To our knowledge, relevant research on the combination of ADSCs and PRP for the treatment of wound healing is very limited. Based on the above results, we believe that the application of ADSCs in combination with PRP can improve the efficiency of wound healing. We established a wound model in diabetic rats and evaluated the synergistic effect of ADSCs and PRP on wound healing. The results showed that compared with the negative control, ADSCs, and PRP, the combination of ADSCs and PRP, which accelerated angiogenesis, greatly promoted wound healing in diabetic rats. The results of our study extend our understanding of the mechanism underlying the promoting effect of ADSCs and PRP on wound healing and might provide a constructive foundation for further research.

Methods

Isolation and culture of ADSCs

Male Sprague-Dawley (SD) rats were purchased from the Experimental Animals Centre of Fujian Medical University. All animal experiments were approved by the Animal Ethics Committee of the First Affiliated Hospital of Fujian Medical University. Rat ADSCs were isolated from the inguinal fat tissue of SD rats (20–24 weeks old, male) according to a previously reported method [23]. In brief, the inguinal fat tissues were isolated and washed with phosphate-buffered saline (PBS; Invitrogen, Carlsbad, CA). Then, the tissues were minced and digested with 0.1% collagenase type I (Sigma-Aldrich, St. Louis, MO) for 1 h at 37 °C. Enzyme activity was neutralized with low-glucose Dulbecco’s modified Eagle medium (LG-DMEM; HyClone, Logan, UT). Neutralized cells were centrifuged at 1000 rpm for 5 min. After centrifugation, the pellet was resuspended in LG-DMEM supplemented with 10% fetal bovine serum (FBS; Gibco, Carlsbad, CA). The isolated cells (2000 cells/cm2) were maintained in tissue culture flasks with culture medium at 37 °C in a 5% CO2 incubator. Fresh culture medium was changed every 2–3 days; cells were passaged upon reaching 95% confluency by trypsinization and propagated through passage 2.

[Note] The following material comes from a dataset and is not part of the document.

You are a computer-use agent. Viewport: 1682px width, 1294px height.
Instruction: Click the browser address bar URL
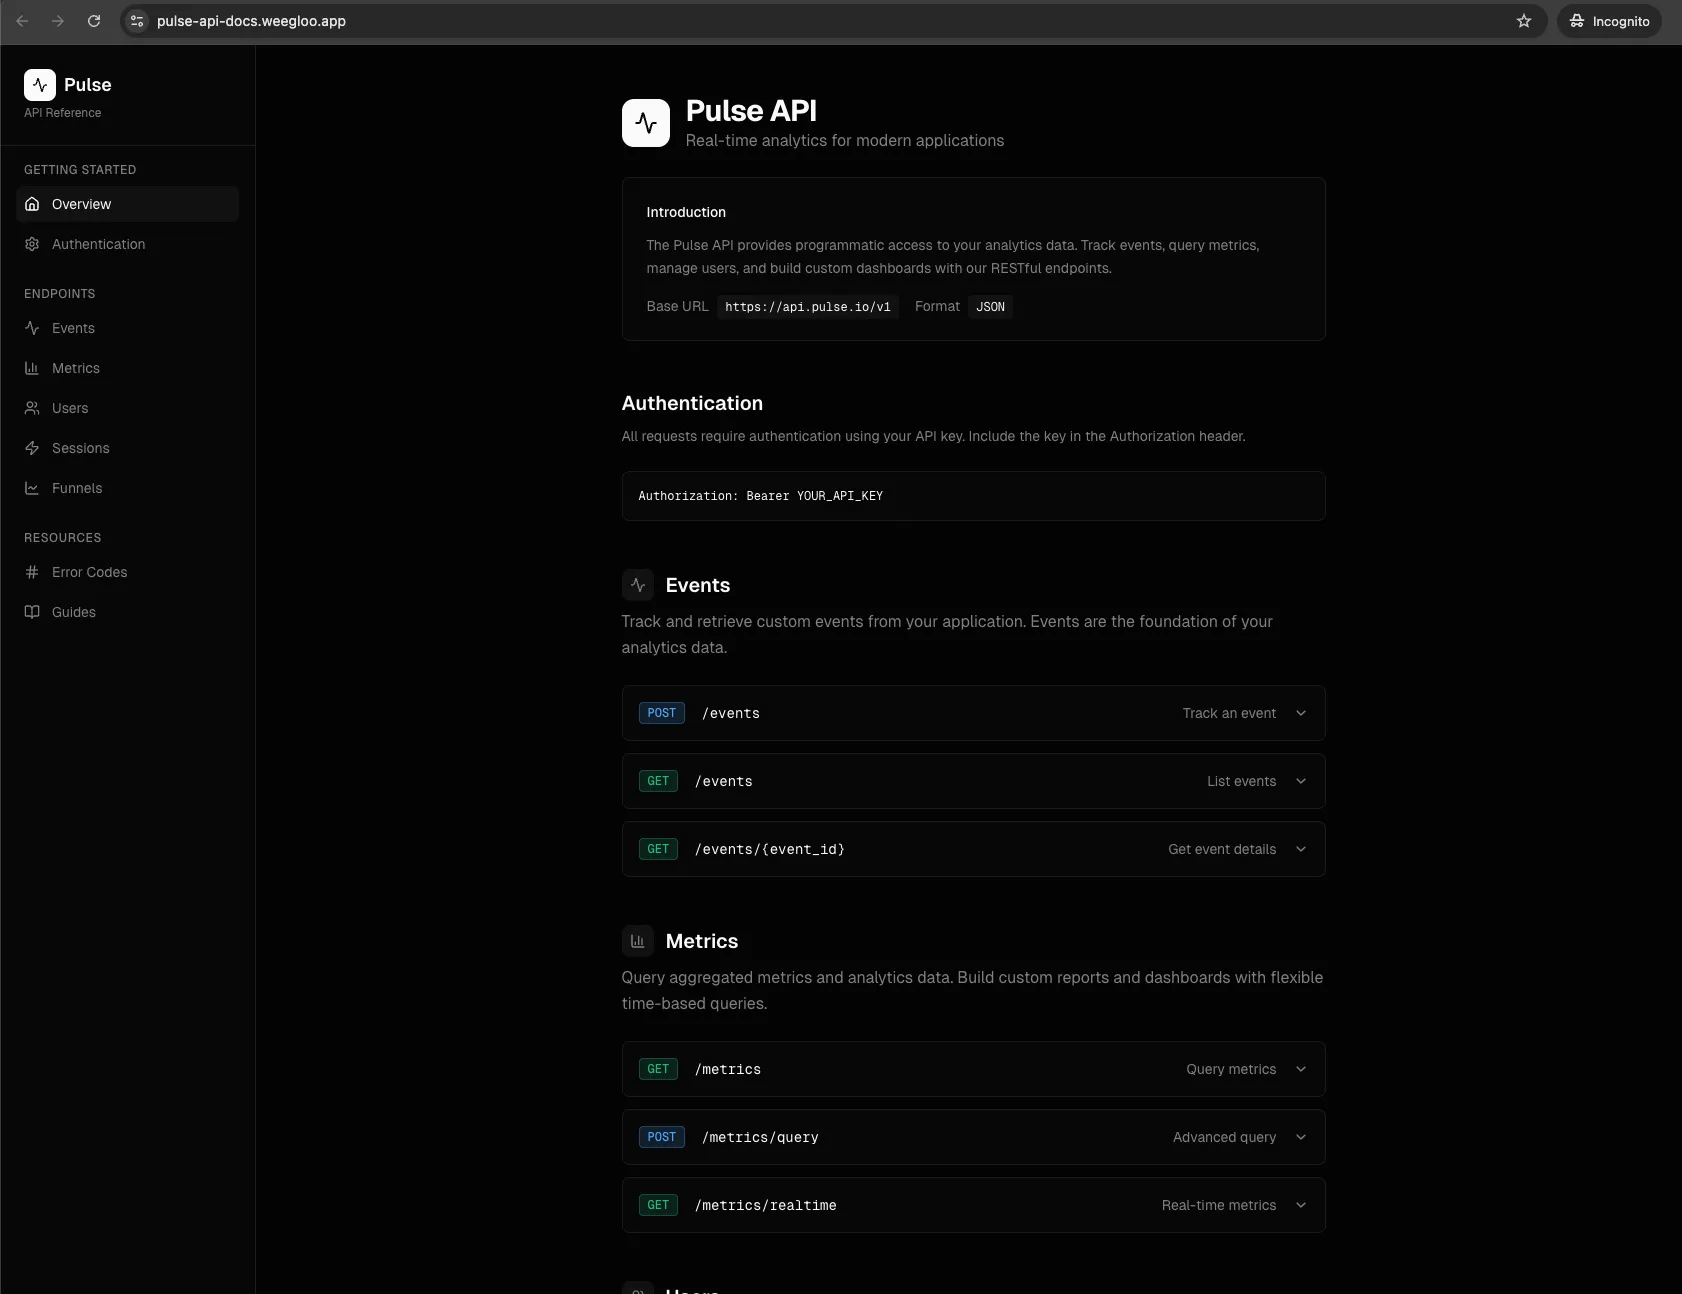(251, 21)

Confirmation of mesenchymal stem cell (MSC) characteristics

Immunophenotyping was performed by flow cytometry. Briefly, passage 3 ADSCs were harvested, washed with PBS, and incubated at 4 °C for 30 min in dark with fluorescein isothiocyanate (FITC)-labeled anti-CD34, FITC-labeled anti-CD45, FITC-labeled anti-CD90, and FITC-labeled anti-CD29 antibodies (BioLegend, San Diego, CA). Cells were stained with fluorescence-conjugated nonspecific IgG and IgG1 κ (BioLegend, San Diego, CA) to assess background fluorescence. The cells were analyzed using a FACSCalibur cytometer (Becton Dickinson, San Diego, CA), and FlowJo software V10 was used to generate histograms.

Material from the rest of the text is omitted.